## Task material
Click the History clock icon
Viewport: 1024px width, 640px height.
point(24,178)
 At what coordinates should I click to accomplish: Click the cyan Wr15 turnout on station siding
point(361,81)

## Your goal
Set down, exactly and only, the lines running from the one holding "Viewport: 1024px width, 640px height." through the end of the records above, both ends included.

## Response for this exercise
Viewport: 1024px width, 640px height.
point(24,178)
 At what coordinates should I click to accomplish: Click the cyan Wr15 turnout on station siding
point(361,81)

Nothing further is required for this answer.